Shūsaku Arakawa (荒川 修作, Arakawa Shūsaku, July 6, 1936 – May 19, 2010) was a Japanese conceptual artist and architect. He had a personal and artistic partnership with the writer and artist Madeline Gins that spanned more than four decades in which they collaborated on a diverse range of visual mediums, including: painting & printmaking, experimental filmmaking, performance art, and architectural & landscape design.
Throughout his life, Arakawa frequently infused his works with philosophical ideas that considered art's intrinsic functions, human perceptions of the physical world, and the language of signs, symbols, and visual meanings. These thematic elements were based on the writings and theories authored by key figures in Science, Philosophy, and Art History: Leonardo da Vinci, Albert Einstein, and Ludwig Wittgenstein.
Beginning in the 1960s, Arakawa's work attracted positive responses from the Western art world and led to his representation at numerous esteemed galleries and museums: the Dwan Gallery, Gagosian, The National Museum of Modern Art, Centre Pompidou, David Barnett Gallery, The Metropolitan Museum of Art, and the Museum of Modern Art, New York.

Given data:

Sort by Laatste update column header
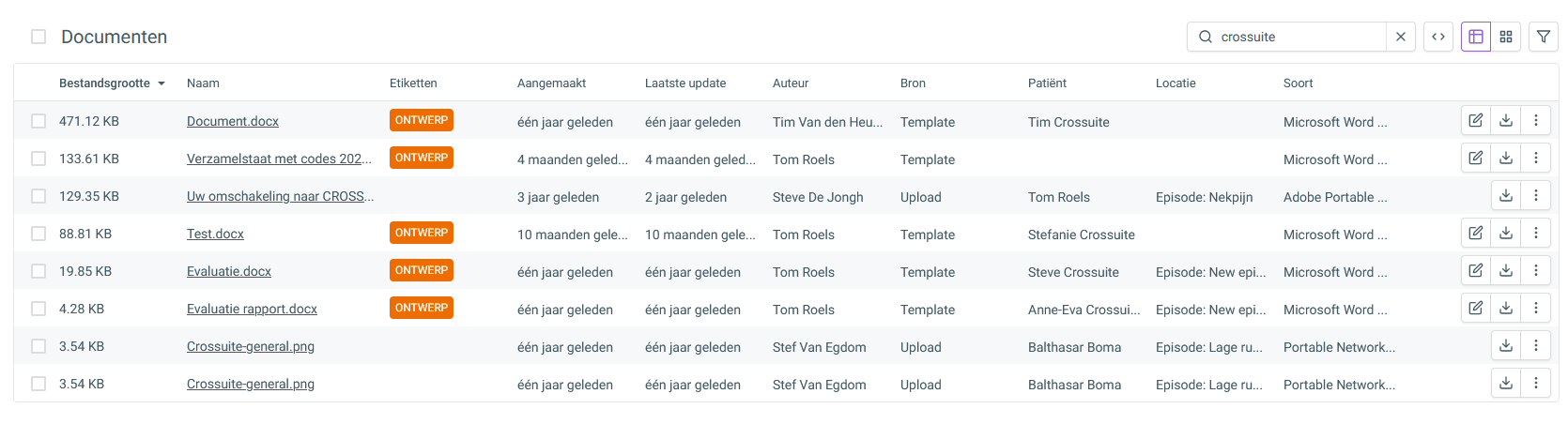pos(685,83)
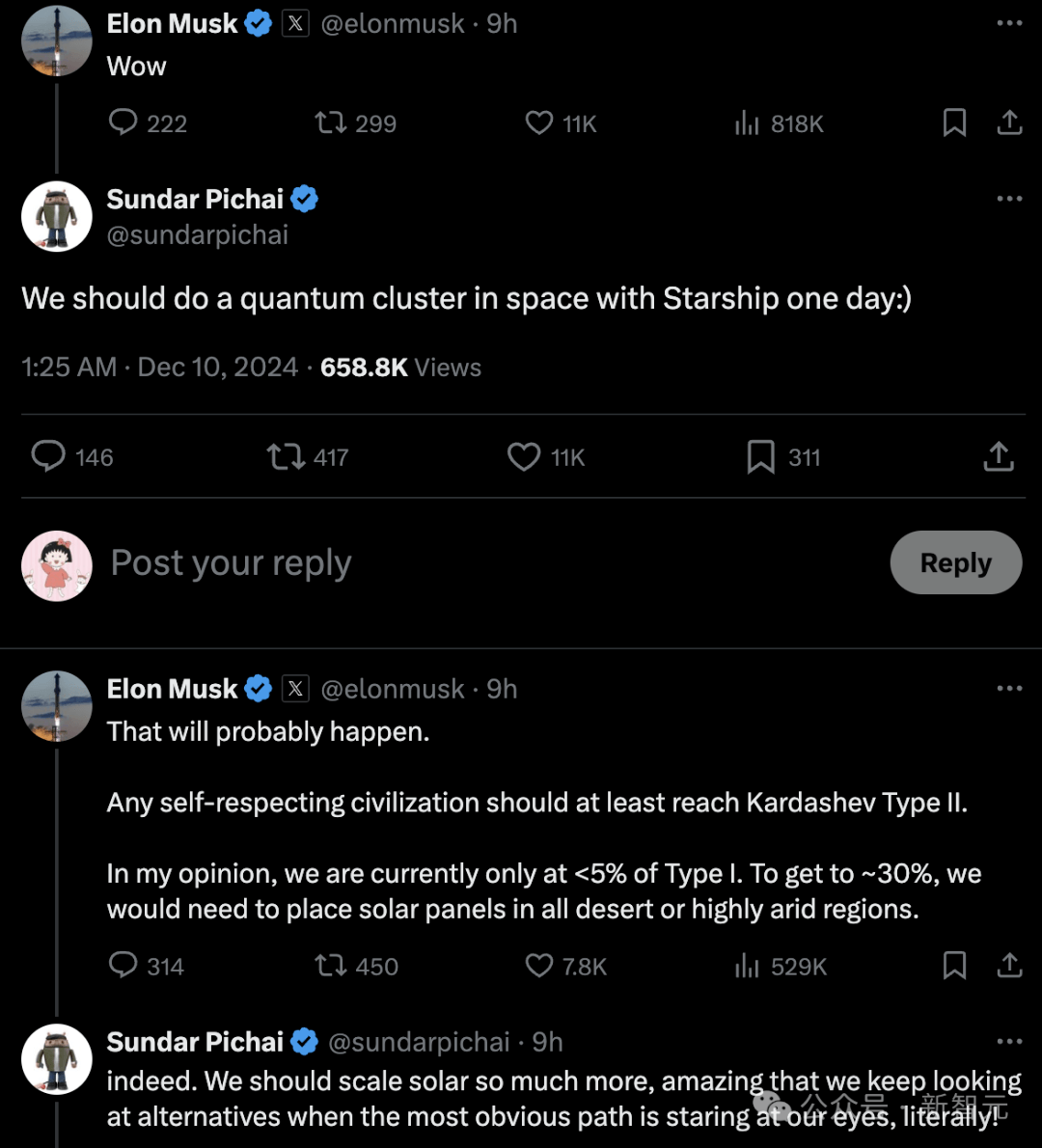The height and width of the screenshot is (1148, 1042).
Task: Click the Reply button
Action: (955, 562)
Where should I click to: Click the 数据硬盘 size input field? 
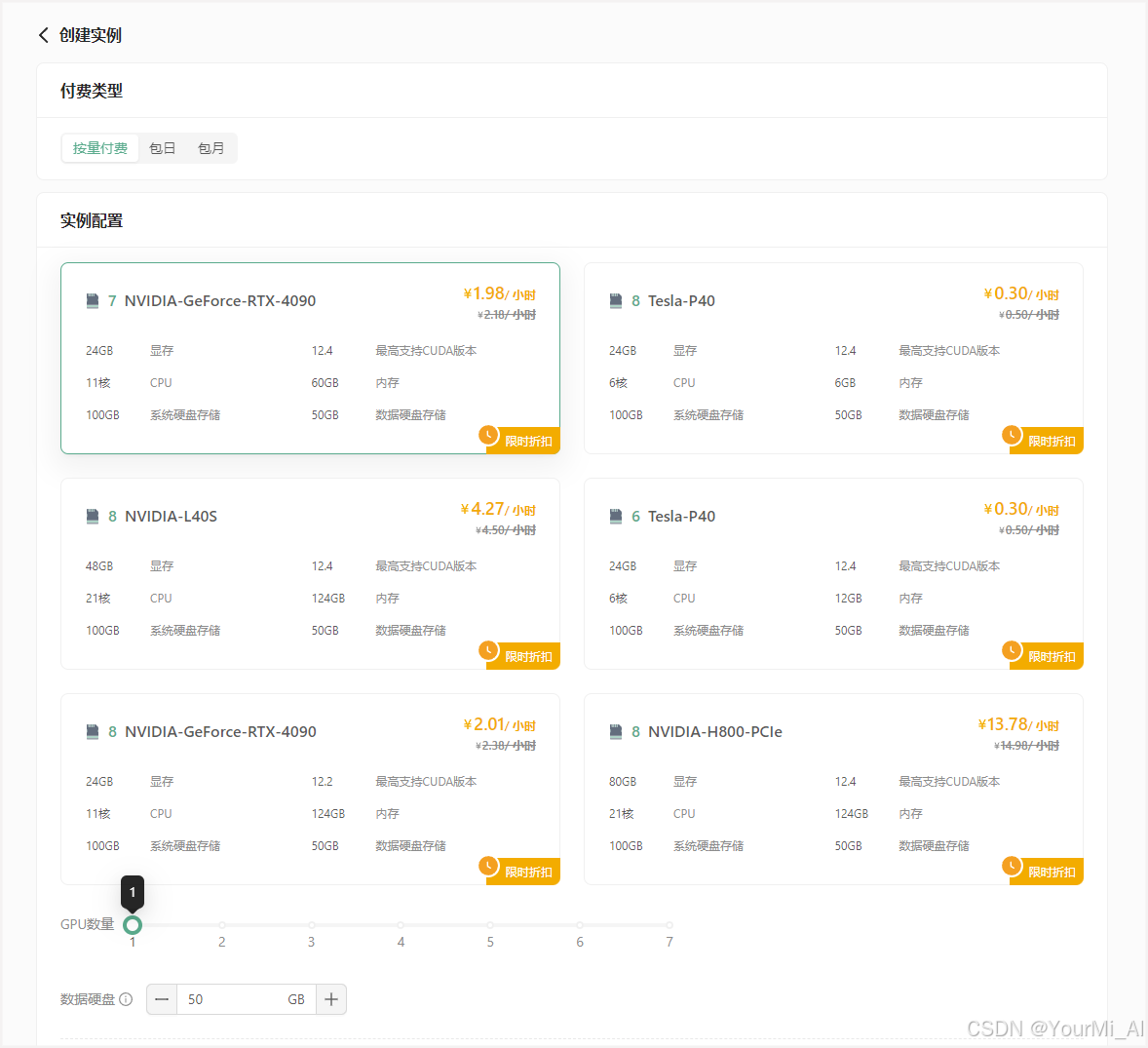(234, 999)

Activity A: Reproduce the passage on Shūsaku Arakawa from "Beginning in the" up to and including "Art, New York.", with no changes.
Activity B: Proceed with the passage on Shūsaku Arakawa, starting right after its final sentence.

Expected output A:
Beginning in the 1960s, Arakawa's work attracted positive responses from the Western art world and led to his representation at numerous esteemed galleries and museums: the Dwan Gallery, Gagosian, The National Museum of Modern Art, Centre Pompidou, David Barnett Gallery, The Metropolitan Museum of Art, and the Museum of Modern Art, New York.

Expected output B:
Arakawa and Gins founded The Reversible Destiny Foundation in which they designed architectural sites that were aimed toward the longevity of human life expectancy. Moreover, they established the Architectural Body Research Foundation in 1987 as a non-profit research group that stimulated multidisciplinary studies with renowned biologists, neuroscientists, quantum physicists, and medical doctors on the nature of life and death.
Arakawa usually referred to himself by his surname only, which eventually came to be more commonly practiced by him during his career in the United States and Europe.